◆ GIVEN TASK ◆
Output as a JSON list of strings the rows from the line with "Task: Change the Checked value dropdown" to the line with "pyautogui.click(x=465, y=11)", one string per line, with blank lines left out.

────

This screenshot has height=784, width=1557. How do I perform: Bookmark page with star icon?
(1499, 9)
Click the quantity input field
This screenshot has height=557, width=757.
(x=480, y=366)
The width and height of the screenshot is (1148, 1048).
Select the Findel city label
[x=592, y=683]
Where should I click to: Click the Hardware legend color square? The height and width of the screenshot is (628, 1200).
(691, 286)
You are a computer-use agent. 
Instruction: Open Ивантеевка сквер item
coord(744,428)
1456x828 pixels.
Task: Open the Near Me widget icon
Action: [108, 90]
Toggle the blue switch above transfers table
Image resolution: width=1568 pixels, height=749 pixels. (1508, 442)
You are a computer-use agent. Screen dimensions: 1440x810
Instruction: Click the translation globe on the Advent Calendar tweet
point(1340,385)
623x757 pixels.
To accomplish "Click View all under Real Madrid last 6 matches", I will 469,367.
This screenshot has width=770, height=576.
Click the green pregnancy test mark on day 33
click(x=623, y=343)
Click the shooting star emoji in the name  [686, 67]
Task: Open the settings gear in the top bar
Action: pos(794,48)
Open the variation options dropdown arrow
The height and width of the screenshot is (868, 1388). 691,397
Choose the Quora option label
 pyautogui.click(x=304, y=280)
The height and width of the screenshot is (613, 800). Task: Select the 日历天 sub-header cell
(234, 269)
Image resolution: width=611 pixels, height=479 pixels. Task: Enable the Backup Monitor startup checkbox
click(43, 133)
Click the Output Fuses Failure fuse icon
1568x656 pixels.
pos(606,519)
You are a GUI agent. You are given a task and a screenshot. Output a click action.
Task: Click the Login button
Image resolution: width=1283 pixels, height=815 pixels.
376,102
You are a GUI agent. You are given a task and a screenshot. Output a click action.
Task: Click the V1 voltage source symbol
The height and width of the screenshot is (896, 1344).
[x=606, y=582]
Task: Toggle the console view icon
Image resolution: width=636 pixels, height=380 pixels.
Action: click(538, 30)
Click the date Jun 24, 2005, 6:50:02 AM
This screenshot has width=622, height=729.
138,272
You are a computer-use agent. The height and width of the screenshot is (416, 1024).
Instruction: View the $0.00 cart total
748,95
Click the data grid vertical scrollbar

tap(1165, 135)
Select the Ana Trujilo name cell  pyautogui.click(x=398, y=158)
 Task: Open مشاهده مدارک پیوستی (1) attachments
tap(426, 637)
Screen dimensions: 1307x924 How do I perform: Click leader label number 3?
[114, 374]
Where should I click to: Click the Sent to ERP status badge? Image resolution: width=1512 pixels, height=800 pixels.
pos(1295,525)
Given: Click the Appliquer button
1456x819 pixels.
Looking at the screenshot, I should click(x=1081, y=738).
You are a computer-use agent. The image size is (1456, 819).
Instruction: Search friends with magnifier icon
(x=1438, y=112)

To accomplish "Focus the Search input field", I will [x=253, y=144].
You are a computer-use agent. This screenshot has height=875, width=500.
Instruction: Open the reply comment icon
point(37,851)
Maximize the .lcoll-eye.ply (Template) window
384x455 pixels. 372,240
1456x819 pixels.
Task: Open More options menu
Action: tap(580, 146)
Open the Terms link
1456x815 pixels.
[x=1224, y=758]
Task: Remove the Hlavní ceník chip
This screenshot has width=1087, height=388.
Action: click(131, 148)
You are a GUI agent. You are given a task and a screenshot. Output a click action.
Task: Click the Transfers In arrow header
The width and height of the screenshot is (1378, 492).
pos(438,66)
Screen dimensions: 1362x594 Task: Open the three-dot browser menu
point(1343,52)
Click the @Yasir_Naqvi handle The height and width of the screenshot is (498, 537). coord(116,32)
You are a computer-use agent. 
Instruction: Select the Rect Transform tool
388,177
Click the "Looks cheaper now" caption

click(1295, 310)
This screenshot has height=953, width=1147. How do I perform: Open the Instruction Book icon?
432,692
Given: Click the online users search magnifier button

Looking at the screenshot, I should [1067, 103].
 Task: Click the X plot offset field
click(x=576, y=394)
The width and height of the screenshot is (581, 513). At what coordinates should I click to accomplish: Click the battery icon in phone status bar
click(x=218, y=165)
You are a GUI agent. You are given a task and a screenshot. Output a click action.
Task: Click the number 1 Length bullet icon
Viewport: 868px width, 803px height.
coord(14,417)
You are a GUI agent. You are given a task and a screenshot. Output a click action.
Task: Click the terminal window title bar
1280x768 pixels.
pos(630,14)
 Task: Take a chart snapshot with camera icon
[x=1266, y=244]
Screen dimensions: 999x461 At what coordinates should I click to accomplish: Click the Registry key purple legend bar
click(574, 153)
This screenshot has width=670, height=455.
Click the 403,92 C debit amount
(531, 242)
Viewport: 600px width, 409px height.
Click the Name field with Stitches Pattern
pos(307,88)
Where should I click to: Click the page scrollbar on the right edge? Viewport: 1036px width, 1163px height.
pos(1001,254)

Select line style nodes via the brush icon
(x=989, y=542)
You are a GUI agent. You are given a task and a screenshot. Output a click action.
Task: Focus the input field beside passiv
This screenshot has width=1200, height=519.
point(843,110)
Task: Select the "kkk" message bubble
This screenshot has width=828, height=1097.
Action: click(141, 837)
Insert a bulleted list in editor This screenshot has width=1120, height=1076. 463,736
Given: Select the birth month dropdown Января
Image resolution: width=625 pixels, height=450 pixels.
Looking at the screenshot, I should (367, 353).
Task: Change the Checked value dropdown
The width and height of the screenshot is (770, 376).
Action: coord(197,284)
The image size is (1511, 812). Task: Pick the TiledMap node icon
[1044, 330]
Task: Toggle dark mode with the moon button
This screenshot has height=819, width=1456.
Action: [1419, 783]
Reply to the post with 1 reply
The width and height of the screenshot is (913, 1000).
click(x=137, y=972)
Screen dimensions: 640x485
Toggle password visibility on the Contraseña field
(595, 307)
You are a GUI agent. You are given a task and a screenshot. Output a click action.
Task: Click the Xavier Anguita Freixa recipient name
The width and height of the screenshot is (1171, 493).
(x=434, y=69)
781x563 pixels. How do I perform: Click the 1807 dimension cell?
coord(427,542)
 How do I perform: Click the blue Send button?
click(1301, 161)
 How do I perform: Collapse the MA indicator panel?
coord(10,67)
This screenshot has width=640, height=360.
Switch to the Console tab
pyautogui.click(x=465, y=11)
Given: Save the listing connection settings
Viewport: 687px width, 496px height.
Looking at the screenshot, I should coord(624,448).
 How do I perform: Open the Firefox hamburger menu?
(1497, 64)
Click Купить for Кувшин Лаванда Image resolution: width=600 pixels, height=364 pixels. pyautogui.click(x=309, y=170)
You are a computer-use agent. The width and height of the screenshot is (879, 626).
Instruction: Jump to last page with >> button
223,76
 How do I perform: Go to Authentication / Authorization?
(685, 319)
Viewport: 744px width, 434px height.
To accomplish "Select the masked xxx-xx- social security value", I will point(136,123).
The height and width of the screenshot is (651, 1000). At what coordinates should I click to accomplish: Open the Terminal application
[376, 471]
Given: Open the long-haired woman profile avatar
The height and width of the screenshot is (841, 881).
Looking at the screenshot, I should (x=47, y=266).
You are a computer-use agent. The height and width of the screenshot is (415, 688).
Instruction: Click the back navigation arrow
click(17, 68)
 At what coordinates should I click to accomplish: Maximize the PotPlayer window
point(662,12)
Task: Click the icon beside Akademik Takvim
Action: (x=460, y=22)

────

◆ WORKED ANSWER ◆
[
  "Task: Change the Checked value dropdown",
  "The width and height of the screenshot is (770, 376).",
  "Action: coord(197,284)",
  "The image size is (1511, 812). Task: Pick the TiledMap node icon",
  "[1044, 330]",
  "Task: Toggle dark mode with the moon button",
  "This screenshot has height=819, width=1456.",
  "Action: [1419, 783]",
  "Reply to the post with 1 reply",
  "The width and height of the screenshot is (913, 1000).",
  "click(x=137, y=972)",
  "Screen dimensions: 640x485",
  "Toggle password visibility on the Contraseña field",
  "(595, 307)",
  "You are a GUI agent. You are given a task and a screenshot. Output a click action.",
  "Task: Click the Xavier Anguita Freixa recipient name",
  "The width and height of the screenshot is (1171, 493).",
  "(x=434, y=69)",
  "781x563 pixels. How do I perform: Click the 1807 dimension cell?",
  "coord(427,542)",
  " How do I perform: Click the blue Send button?",
  "click(1301, 161)",
  " How do I perform: Collapse the MA indicator panel?",
  "coord(10,67)",
  "This screenshot has width=640, height=360.",
  "Switch to the Console tab",
  "pyautogui.click(x=465, y=11)"
]